Proof of add1+=+add1: Fix j and apply induction on i.
Proof of add1+=+add1: Induction step.
Below is a proof of add1+=+add1:
(claim mot-add1+=+add1
(-> Nat Nat
U))
(define mot-add1+=+add1
(lambda (j i)
(= Nat (add1 (+ i j))
(+ i (add1 j)))))
(claim step-add1+=+add1
(Pi ((j Nat) (i Nat))
(-> (mot-add1+=+add1 j i)
(mot-add1+=+add1 j (add1 i)))))
(define step-add1+=+add1
(lambda (j i)
(lambda (assume)
(cong assume (+ 1)))))
(define add1+=+add1
(lambda (i j)
(ind-Nat i
(mot-add1+=+add1 j)
(same (add1 j))
(step-add1+=+add1 j))))
We can now return to proving +-cmt. According to the induction hypothesis, (= Nat (+ i j) (+ j i)). Using cong we obtain (= Nat (add1 (+ i j)) (add1 (+ j i))). Since we already proved that add1+=+add1, we can replace (add1 (+ j i)) with (+ j (add1 i)) to yield (= Nat (add1 (+ i j)) (+ j (add1 i))). Because (add1 (+ i j)) is the same Nat as (+ (add1 i) j) in respect of evaluation, we reach the desired result for induction step: (= Nat (+ (add1 i) j) (+ j (add1 i))). The following diagram illustrates these steps.
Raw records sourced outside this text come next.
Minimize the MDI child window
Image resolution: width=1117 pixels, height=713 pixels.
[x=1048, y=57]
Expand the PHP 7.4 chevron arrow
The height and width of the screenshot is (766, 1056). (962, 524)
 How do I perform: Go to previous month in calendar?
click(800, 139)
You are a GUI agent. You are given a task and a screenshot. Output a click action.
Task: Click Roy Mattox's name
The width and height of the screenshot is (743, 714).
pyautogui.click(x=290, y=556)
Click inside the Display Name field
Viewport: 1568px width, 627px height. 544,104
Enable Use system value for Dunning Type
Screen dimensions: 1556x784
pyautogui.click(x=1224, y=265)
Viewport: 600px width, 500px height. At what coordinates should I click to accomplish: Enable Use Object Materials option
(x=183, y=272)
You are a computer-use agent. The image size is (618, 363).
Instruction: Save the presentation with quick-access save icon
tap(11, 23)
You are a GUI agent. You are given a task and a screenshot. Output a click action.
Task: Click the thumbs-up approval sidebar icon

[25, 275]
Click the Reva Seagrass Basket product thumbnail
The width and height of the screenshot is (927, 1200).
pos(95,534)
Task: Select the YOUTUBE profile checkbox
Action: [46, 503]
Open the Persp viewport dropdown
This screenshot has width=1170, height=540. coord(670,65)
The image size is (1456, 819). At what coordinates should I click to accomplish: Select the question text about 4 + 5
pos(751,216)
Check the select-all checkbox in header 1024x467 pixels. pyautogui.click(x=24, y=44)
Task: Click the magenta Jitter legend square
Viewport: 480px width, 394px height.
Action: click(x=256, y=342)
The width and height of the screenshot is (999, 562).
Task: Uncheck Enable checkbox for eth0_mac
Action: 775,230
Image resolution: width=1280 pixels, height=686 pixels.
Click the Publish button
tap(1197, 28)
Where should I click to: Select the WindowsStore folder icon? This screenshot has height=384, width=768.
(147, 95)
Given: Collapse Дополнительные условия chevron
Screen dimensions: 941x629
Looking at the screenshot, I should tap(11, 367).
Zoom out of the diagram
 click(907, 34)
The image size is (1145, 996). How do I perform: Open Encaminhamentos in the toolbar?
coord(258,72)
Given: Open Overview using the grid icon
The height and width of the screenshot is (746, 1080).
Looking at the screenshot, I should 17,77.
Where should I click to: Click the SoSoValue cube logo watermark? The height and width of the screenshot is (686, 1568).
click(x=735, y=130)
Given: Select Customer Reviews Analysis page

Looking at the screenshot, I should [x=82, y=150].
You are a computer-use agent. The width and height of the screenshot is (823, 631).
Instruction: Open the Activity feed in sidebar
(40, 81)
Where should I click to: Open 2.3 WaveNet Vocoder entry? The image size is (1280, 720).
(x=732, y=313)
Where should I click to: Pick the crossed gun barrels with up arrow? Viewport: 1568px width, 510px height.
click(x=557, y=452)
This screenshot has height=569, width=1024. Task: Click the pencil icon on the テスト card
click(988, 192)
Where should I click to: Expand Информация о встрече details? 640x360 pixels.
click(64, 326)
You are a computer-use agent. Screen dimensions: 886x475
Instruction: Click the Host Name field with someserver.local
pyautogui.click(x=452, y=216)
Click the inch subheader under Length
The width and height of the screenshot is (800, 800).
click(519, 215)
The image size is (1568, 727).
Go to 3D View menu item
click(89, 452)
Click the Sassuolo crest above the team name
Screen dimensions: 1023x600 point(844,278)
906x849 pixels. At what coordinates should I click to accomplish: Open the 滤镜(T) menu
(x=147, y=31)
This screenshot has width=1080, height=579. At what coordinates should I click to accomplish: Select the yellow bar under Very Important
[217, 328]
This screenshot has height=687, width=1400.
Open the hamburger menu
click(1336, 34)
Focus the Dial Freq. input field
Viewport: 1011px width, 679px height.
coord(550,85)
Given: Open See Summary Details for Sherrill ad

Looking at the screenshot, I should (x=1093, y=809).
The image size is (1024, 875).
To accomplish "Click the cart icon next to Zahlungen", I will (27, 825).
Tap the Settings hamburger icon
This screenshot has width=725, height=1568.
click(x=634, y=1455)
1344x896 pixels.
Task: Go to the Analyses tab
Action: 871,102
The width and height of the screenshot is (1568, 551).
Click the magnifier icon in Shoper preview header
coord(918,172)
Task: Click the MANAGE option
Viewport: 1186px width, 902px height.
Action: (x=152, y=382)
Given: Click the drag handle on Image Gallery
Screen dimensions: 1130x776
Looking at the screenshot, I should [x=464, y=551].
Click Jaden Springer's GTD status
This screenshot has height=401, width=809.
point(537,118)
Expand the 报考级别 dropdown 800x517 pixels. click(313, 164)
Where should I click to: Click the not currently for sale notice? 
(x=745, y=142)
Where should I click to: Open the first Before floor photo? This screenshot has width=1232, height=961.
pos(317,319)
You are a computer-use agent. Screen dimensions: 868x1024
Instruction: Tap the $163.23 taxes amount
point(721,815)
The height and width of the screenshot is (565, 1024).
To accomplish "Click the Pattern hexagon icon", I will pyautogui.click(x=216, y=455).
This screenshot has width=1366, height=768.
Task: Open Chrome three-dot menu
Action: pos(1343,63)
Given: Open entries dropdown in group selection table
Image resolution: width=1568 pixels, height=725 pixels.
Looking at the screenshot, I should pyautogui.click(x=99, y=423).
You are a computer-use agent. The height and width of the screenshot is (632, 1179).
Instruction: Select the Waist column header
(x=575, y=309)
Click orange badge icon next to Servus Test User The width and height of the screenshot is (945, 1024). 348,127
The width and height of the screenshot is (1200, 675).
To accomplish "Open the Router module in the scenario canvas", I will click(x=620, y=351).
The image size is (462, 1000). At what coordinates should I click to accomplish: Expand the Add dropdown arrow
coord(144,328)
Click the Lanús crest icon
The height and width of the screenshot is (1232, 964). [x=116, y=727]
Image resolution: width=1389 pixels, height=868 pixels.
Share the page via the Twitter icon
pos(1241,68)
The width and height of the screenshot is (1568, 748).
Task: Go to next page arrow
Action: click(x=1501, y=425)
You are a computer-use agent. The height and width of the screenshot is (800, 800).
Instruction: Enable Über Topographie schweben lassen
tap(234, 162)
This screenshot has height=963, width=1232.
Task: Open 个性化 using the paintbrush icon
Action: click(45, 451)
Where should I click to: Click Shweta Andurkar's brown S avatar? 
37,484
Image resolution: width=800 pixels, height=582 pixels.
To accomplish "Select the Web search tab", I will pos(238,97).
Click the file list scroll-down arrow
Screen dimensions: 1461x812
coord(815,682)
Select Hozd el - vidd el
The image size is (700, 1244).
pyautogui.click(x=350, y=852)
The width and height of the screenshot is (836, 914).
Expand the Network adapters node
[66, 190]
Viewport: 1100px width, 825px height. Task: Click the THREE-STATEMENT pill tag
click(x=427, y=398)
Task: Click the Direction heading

Proof of +-cmt: Induction step.
Finally, we can complete the remaining code.
(claim mot-+-cmt
(-> Nat Nat
U))
(define mot-+-cmt
(lambda (j i)
(= Nat (+ i j)
(+ j i))))
(claim mot-step-+-cmt
(-> Nat Nat Nat
U))
(define mot-step-+-cmt
(lambda (j i)
(lambda (n)
(= Nat (add1 (+ i j)) n))))
(claim step-+-cmt
(Pi ((j Nat) (i Nat))
(-> (mot-+-cmt j i)
(mot-+-cmt j (add1 i)))))
(define step-+-cmt
(lambda (j i)
(lambda (assume)
(replace (add1+=+add1 j i)
(mot-step-+-cmt j i)
(cong assume (+ 1))))))
(define +-cmt
(lambda (i j)
(ind-Nat i
(mot-+-cmt j)
(0+n=n+0 j)
(step-+-cmt j))))
We have completed our proof. This article aims to give you an introductory understanding of reasoning and proof techniques in dependent type theory. I hope you enjoy it as much as I do!
Recommend Reading #
- Daniel P. Friedman and David Thrane Christiansen. The Little Typer.
All the code in this article has been verified with the interpreter developed by the authors of The Little Typer. Pie is integrated in Racket IDE, you can install it via Racket’s package manager.